Find every line below that contains the string "coordinates", matching case exactly, and copy each of those lines.

--- BEGIN ---

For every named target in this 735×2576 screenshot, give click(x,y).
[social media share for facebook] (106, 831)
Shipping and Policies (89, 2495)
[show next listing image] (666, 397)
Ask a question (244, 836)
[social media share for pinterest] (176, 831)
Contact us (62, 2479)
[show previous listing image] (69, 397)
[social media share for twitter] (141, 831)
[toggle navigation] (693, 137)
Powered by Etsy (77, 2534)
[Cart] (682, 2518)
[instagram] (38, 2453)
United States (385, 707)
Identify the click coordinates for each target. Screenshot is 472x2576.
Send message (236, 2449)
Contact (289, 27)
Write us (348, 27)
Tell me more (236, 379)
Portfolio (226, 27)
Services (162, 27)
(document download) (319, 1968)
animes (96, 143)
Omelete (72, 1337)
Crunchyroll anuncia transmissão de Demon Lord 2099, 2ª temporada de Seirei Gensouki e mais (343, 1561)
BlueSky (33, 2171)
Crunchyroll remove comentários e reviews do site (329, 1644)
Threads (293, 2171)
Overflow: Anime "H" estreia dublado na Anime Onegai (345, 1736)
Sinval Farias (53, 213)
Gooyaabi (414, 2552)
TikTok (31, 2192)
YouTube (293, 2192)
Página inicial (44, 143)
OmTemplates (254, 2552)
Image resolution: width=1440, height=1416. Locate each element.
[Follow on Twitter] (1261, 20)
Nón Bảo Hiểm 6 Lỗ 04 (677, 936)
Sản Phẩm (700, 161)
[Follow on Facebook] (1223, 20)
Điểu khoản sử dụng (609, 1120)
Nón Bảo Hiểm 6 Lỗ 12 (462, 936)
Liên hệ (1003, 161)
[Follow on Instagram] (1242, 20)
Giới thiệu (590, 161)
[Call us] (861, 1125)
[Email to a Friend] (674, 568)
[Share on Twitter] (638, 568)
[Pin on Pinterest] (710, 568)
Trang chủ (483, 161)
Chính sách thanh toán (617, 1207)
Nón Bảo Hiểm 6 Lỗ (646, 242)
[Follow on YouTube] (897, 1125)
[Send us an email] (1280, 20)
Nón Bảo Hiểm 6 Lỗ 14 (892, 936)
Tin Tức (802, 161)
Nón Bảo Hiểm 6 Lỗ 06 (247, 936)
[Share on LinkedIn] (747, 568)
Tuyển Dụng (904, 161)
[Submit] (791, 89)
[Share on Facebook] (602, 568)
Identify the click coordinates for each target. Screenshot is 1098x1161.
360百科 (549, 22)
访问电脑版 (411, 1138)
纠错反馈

--- END ---

### THE RESULT
Identify the click coordinates for each target. Screenshot is 472x2576.
Identify the click coordinates for each target. Screenshot is 1098x1161.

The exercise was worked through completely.